— INPUT ROWS —
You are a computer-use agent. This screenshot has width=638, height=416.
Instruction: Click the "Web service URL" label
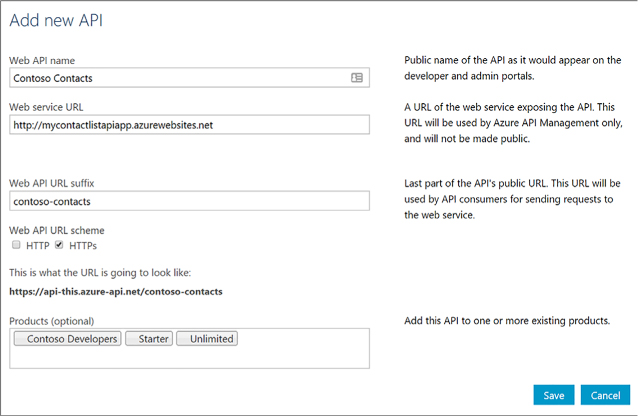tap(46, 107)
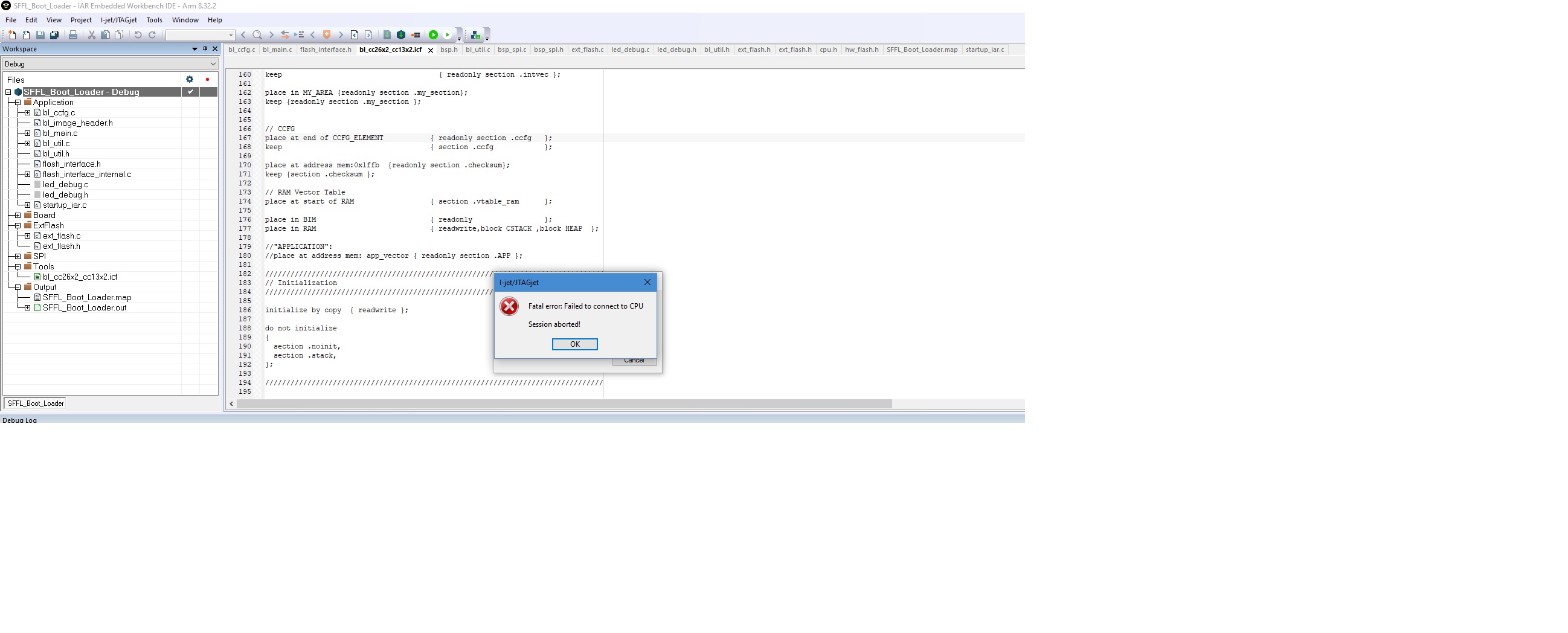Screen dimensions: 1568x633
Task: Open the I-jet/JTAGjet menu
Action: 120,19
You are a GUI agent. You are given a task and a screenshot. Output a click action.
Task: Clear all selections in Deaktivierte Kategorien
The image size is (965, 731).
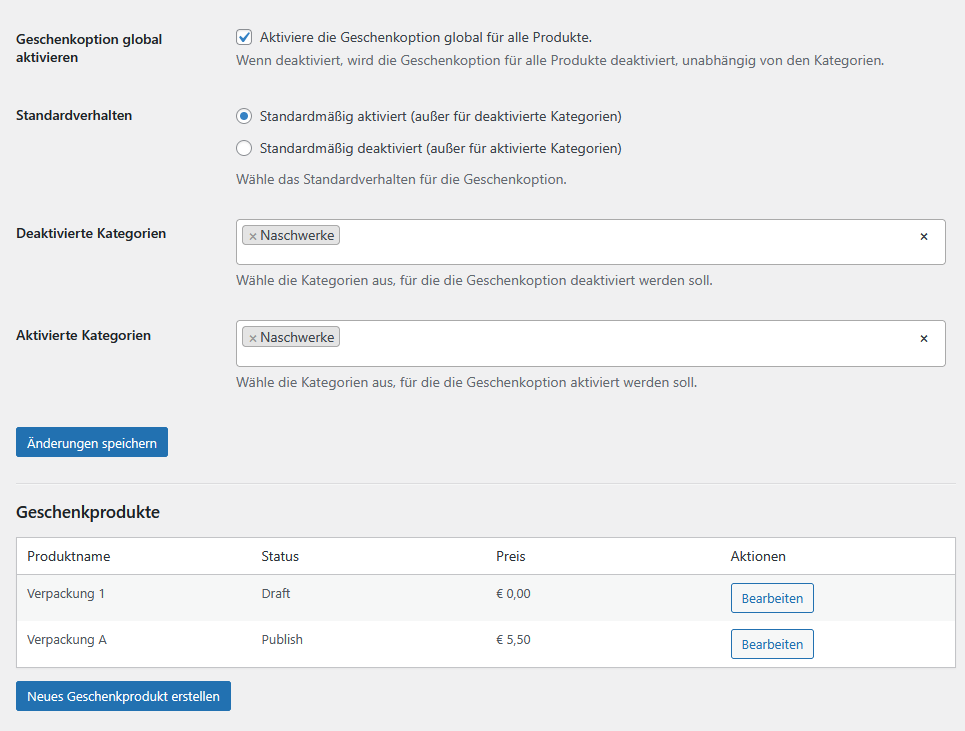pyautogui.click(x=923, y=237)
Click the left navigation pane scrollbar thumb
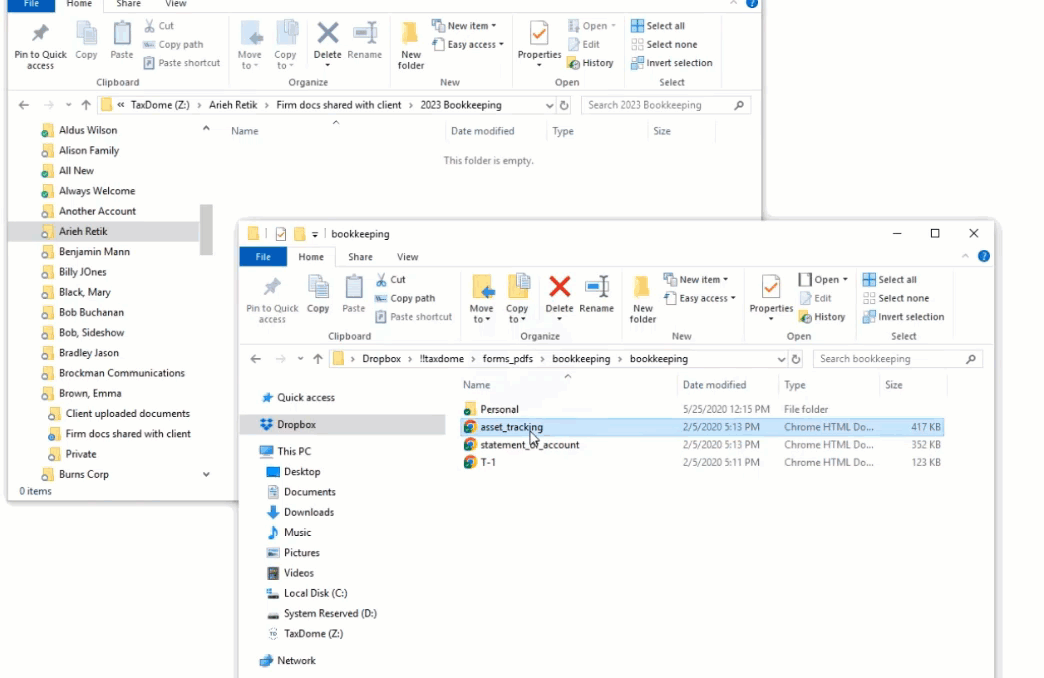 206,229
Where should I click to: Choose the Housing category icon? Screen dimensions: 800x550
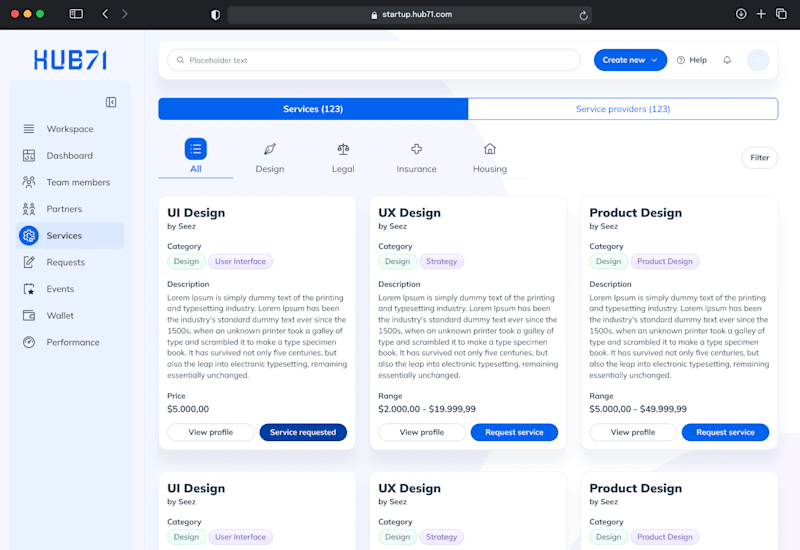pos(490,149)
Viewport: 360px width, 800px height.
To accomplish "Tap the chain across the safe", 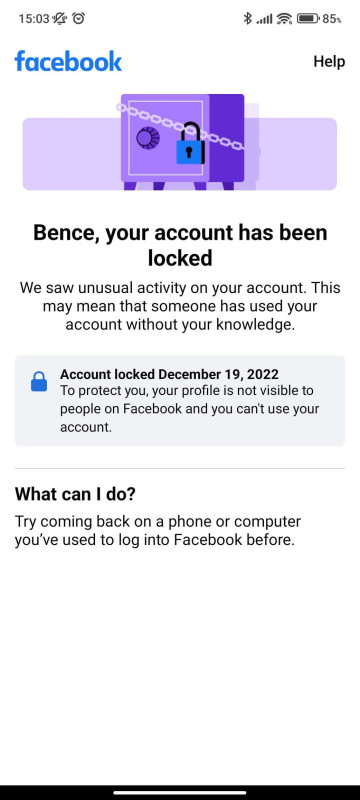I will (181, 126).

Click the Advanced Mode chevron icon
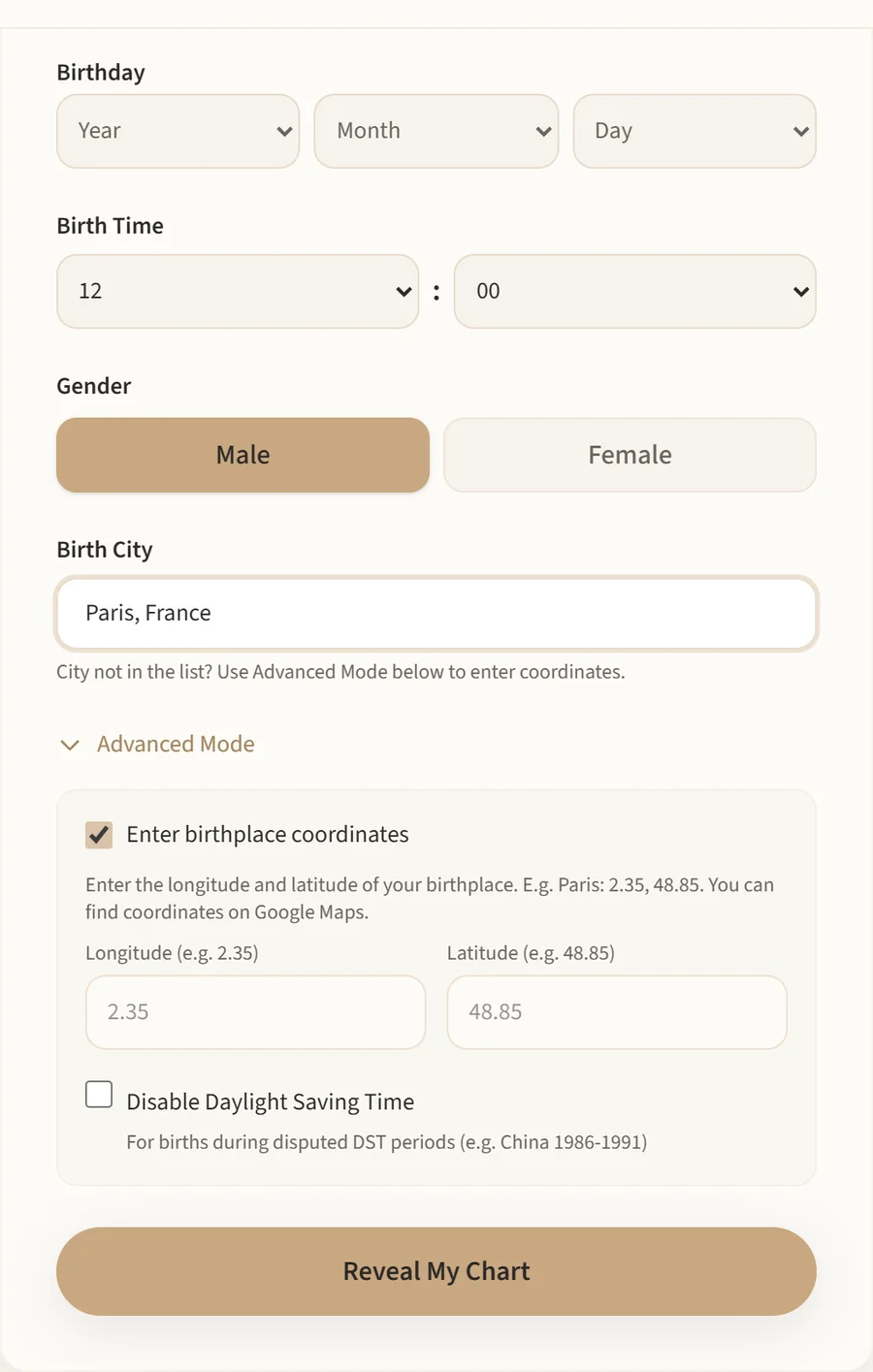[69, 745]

— AIM OF THE EXERCISE —
Copy out every line of the listing above that contains the string "icon". Uppercase and lowercase letters count as different.

— COMPLETED EXERCISE —
Where should I click to: Choose the Housing category icon? Screen dimensions: 800x550
Click the Advanced Mode chevron icon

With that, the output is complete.